Cette série, qui a débuté avec « Le livre sans nom », est bien plus qu’une plaisanterie. Elle appartient à un genre littéraire insaisissable, captivant, à la manière d’un ovni. Elle ne se dément jamais, même après douze aventures. Son fil conducteur, qui mêle souvent trois ou quatre histoires, est aussi explosif qu’une bouteille de soda vivement secouée.

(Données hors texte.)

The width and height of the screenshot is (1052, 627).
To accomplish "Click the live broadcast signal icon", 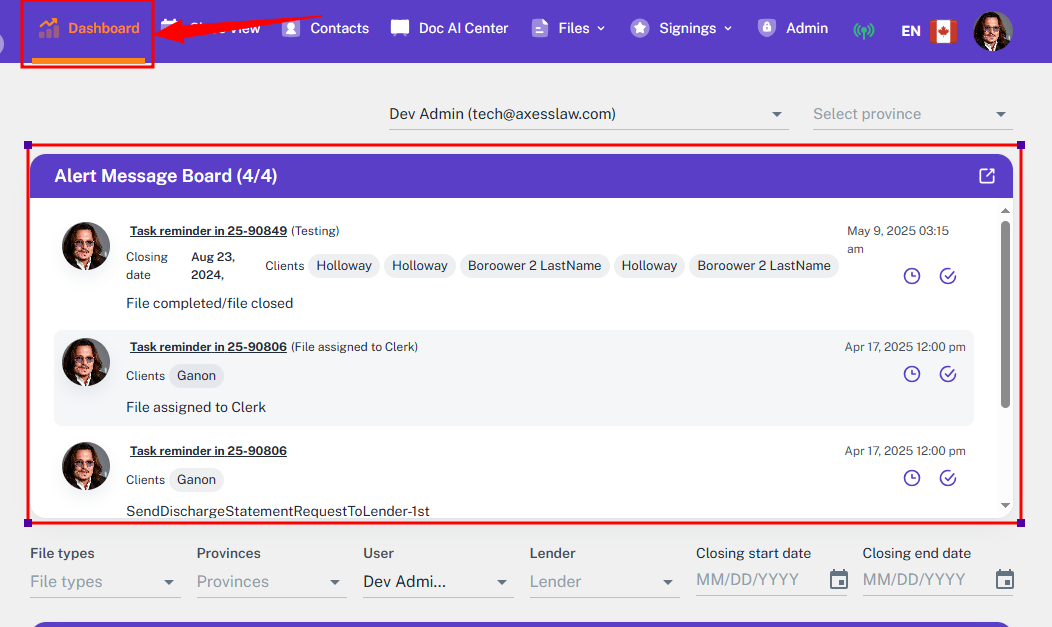I will pyautogui.click(x=863, y=30).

En tournant les pages, vous ferez la connaissance de Jasmine, une ancienne prostituée devenue braqueuse de banques, qui affronte son double, un zombie cloné. Ensuite, vous rencontrerez les Dead Hunters, une bande de joyeux drilles à manipuler avec précaution, qui sont les équivalents des Anges de l’enfer, spécialisés dans la traque des vampires. Pour couronner le tout, Jack l’Éventreur et Hitler (oui, oui, vous avez bien lu) font leur voyage dans un club d’effeuillage appelé Ténèbres. Un nom destiné.
C’est certainement un western de série B qui nous fait penser au film Django, Le retour des morts-vivants de Romero, avec une pointe de Terminator, ainsi que la figure incontournable du Bourbon Kid, avec son arsenal diabolique. On est bien loin de la gourde d’eau et de l’ail, combinés à un pieu pour repousser ces messieurs ou dames aux dents longues.
Un humour cinématographique féroce, où les héroïnes n’effectuent jamais de compromis. C’est vraiment excitant, captivant et parfaitement traduit, avec juste ce qu’il faut de tension pour nous tenir au chaud !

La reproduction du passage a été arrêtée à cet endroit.